Step 2: For each concentration with a range of lipid contents, perform bootstrapping by randomly sampling values within the range (1000 iterations) and fit a regression model for each resulting dataset.

get_sampled_conc <- function(low, high, fixed) {
  if (!is.na(fixed)) {
    return(fixed)
  } else if (!is.na(low) & !is.na(high)) {
    return(runif(1, low, high))
  } else {
    return(NA)
  }
}

n_iter <- 1000
results <- vector("list", n_iter)
sampled_points_list <- vector("list", n_iter)

set.seed(915)

for (i in seq_len(n_iter)) {
  sampled_df <- df %>%
    rowwise() %>%
    mutate(concentration = get_sampled_conc(lipid_conc_low, lipid_conc_high, lipid_conc)) %>%
    ungroup() %>%
    filter(!is.na(concentration), !is.na(effect))
  
  model <- lm(effect ~ log(concentration), data = sampled_df)
  summary_model <- summary(model)
  
  results[[i]] <- list(
    intercept = coef(model)[1],
    slope = coef(model)[2],
    r_squared = summary_model$adj.r.squared,
    p_value = coef(summary_model)[2, 4]
  )
  
  sampled_points_list[[i]] <- sampled_df %>%
    mutate(log_conc = log10(concentration),
           iteration = i) %>%
    select(iteration, log_conc, effect)
}

results_df <- bind_rows(results)
sampled_points_df <- bind_rows(sampled_points_list)

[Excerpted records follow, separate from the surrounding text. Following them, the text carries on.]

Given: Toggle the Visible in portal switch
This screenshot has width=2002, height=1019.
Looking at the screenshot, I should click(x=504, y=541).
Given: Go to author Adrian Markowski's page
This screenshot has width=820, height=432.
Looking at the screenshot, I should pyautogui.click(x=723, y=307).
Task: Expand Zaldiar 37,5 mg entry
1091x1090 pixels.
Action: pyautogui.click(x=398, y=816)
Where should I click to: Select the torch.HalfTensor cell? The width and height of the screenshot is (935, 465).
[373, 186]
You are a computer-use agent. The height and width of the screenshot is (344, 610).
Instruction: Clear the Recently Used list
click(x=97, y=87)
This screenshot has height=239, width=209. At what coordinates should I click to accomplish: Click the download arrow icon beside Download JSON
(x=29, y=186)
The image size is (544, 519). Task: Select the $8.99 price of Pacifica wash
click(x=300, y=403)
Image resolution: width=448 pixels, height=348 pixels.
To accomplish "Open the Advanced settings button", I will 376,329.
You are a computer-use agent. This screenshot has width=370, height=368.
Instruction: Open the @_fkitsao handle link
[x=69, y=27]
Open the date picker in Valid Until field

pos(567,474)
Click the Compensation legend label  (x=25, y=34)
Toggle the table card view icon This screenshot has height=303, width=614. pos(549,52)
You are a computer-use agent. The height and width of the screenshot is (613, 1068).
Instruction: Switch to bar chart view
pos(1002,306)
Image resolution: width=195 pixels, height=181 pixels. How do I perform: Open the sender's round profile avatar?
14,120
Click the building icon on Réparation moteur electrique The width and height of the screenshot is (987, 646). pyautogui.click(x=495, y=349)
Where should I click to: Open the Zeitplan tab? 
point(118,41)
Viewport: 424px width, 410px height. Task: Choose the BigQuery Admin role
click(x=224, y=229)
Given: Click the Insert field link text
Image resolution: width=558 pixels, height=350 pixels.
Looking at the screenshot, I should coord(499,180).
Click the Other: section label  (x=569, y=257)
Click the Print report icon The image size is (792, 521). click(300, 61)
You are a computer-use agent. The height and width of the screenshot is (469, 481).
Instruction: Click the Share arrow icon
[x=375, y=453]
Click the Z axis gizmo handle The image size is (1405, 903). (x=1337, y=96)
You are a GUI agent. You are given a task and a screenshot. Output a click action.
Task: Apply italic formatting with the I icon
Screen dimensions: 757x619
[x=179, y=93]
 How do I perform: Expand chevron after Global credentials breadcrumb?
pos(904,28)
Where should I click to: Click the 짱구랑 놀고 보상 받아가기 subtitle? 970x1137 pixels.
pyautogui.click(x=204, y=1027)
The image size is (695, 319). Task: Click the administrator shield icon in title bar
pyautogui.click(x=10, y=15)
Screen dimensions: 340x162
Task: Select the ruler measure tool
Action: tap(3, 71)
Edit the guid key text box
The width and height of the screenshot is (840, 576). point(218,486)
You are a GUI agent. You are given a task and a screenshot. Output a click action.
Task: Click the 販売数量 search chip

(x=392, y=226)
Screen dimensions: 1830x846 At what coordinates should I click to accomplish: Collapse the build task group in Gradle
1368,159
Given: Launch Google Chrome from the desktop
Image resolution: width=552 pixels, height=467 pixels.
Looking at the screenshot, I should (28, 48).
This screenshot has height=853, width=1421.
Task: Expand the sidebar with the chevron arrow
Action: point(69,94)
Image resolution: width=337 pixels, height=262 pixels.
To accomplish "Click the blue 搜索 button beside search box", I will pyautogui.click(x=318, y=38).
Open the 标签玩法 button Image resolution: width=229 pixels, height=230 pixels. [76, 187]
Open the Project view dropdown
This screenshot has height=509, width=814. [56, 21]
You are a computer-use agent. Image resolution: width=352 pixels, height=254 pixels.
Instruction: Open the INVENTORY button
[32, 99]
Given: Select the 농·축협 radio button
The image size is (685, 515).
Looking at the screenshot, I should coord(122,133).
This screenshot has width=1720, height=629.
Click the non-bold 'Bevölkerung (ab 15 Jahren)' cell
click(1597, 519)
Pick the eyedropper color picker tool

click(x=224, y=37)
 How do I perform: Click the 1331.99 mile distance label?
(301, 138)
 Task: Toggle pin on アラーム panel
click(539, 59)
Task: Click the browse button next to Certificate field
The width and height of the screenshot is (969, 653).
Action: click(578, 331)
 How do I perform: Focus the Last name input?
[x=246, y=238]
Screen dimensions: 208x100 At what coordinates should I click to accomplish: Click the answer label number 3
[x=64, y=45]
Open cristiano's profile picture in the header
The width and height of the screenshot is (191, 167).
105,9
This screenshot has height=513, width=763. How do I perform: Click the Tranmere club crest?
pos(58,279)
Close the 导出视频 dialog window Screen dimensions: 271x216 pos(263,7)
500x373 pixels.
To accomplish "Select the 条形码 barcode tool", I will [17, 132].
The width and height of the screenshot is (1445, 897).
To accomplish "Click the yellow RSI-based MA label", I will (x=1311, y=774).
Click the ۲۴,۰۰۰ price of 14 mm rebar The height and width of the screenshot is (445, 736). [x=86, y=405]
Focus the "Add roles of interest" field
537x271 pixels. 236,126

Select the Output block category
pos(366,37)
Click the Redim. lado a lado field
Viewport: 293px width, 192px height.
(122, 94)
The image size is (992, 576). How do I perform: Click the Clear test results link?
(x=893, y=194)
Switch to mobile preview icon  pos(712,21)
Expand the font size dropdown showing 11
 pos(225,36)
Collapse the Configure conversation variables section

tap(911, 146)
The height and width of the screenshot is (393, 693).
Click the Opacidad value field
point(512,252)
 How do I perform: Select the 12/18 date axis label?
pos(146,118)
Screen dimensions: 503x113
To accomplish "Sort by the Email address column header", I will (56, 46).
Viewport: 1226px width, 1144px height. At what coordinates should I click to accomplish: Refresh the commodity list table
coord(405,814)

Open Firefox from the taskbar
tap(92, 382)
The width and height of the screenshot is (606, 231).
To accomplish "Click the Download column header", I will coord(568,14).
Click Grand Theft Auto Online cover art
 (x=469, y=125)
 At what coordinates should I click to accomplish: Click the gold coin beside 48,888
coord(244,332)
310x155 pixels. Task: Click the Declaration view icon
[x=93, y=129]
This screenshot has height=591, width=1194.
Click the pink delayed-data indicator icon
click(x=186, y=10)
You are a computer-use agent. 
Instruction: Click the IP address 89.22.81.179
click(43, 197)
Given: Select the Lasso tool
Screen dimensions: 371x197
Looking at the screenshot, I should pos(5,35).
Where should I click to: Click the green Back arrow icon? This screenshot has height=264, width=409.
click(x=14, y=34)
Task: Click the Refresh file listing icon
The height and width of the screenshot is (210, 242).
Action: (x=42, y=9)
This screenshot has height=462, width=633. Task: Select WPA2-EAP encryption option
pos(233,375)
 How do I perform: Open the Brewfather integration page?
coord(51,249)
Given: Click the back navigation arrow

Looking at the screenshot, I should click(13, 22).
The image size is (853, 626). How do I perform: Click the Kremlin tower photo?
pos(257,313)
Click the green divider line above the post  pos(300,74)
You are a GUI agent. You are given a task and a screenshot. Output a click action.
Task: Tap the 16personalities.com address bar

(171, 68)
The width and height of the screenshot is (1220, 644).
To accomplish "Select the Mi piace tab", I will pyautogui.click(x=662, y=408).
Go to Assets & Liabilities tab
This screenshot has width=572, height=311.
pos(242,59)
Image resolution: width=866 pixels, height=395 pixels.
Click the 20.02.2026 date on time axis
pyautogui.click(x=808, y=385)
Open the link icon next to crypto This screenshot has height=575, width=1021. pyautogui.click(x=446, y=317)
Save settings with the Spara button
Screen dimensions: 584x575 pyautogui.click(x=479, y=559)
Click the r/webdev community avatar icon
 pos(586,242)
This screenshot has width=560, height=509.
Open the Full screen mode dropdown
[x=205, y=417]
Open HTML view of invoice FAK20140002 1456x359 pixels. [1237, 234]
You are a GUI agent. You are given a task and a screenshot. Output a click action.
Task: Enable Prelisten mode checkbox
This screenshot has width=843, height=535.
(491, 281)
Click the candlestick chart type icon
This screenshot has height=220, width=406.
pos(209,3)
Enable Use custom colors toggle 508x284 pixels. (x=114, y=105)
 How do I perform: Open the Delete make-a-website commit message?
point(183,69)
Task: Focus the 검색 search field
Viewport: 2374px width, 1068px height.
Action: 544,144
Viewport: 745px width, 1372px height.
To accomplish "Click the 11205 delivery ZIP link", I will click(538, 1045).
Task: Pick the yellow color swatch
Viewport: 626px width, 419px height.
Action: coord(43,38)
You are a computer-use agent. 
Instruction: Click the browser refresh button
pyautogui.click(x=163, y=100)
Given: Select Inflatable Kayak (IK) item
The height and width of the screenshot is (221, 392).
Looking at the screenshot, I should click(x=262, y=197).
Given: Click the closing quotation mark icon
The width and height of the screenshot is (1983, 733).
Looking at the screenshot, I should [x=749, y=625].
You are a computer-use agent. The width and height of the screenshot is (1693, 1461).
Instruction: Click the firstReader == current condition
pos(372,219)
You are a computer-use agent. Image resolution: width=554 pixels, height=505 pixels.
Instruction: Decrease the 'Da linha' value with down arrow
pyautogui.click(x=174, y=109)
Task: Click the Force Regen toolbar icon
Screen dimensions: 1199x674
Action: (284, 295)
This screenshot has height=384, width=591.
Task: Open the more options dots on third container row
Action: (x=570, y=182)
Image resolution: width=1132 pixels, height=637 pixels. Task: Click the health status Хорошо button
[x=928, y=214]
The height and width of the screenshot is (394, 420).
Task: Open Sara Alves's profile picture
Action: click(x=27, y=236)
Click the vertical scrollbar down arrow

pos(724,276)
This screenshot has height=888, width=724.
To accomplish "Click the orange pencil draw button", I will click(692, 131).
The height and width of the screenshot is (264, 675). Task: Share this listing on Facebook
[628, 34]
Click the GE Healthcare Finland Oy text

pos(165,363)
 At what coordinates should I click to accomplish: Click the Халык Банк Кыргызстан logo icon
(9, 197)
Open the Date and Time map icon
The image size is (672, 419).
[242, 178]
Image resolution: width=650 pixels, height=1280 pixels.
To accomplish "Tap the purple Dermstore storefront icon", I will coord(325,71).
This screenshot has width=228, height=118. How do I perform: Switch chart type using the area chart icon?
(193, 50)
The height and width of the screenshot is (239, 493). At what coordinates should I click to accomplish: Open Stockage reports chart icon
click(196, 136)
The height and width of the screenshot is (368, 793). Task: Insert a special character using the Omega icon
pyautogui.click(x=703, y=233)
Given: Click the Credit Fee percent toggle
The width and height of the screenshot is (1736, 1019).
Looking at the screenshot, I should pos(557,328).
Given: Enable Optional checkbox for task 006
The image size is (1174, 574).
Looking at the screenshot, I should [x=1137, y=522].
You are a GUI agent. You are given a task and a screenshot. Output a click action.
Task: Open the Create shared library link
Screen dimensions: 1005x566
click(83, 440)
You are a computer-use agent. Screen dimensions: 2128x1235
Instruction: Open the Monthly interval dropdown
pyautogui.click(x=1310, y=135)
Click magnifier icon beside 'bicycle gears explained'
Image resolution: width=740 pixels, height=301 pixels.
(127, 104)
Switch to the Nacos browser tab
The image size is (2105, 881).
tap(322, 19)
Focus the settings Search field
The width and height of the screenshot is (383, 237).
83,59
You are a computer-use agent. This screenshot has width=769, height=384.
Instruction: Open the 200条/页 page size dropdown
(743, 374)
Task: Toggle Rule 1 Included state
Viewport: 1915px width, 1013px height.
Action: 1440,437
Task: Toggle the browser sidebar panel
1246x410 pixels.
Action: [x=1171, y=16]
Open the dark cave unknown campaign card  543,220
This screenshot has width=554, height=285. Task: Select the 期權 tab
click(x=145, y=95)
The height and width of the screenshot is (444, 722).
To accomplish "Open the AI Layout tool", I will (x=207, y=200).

summary_stats <- results_df %>%
  summarise(
    mean_intercept = mean(intercept),
    mean_slope = mean(slope),
    mean_r2 = mean(r_squared),
    mean_p = mean(p_value),
    sd_r2 = sd(r_squared),
    sd_p = sd(p_value)
  )

kable(summary_stats, digits = 4, caption = "Summary Statistics of Bootstrapped Regressions")
Summary Statistics of Bootstrapped Regressions
mean_intercept mean_slope mean_r2 mean_p sd_r2 sd_p
2.2117 5.9756 0.2527 4e-04 0.0363 6e-04

Step 3: Plot distribution of key summary statistics

ggplot(results_df, aes(x = r_squared)) +
  geom_histogram(bins = 30, fill = "steelblue", color = "white") +
  labs(title = "Distribution of R² Values", x = "R²", y = "Count")

ggplot(results_df, aes(x = p_value)) +
  geom_histogram(bins = 30, fill = "purple", color = "white") +
  labs(title = "Distribution of p-values", x = "p-value", y = "Count")

Step 4: Plot each regression

ggplot() +
  geom_point(data = sampled_points_df, aes(x = log_conc, y = effect), alpha = 0.05, color = "gray40") +
  geom_abline(data = results_df, aes(intercept = intercept, slope = slope),
              color = "#1f77b4", alpha = 0.1) +
  geom_abline(slope = 22.1, intercept = -12.53, color = "red", linetype = "dashed",
              cex = 1) +
  labs(
    title = "Bootstrapped Regressions and Sampled Points",
    x = "log10(Lipid Concentration)",
    y = "Effect"
  ) +
  theme_minimal()

The red line represents the current lipid-normalized regression model. The blue lines show the bootstrapped regressions generated by randomly sampling from the available lipid concentration ranges. Points with horizontal scatter indicate values sampled from a range of possible lipid concentrations, while points without scatter had a single reported value (see Table 1).

A few thoughts:

It looks like the horizontal noise is flattening the slope compared to the slope we’re currently using. Or maybe the data points don’t meet the assumptions of a linear regression (heteroscedastic) and the model is compensating? If this could be the case, not sure how we would check the residuals vs. fitted values per each iteration. Or maybe I’m doing something wrong?

Compared to the bootstrapped regressions, the current regression model will consistently estimate higher effects. There is also a possibility that the relationship is being overstated given the mean R² value of 0.25.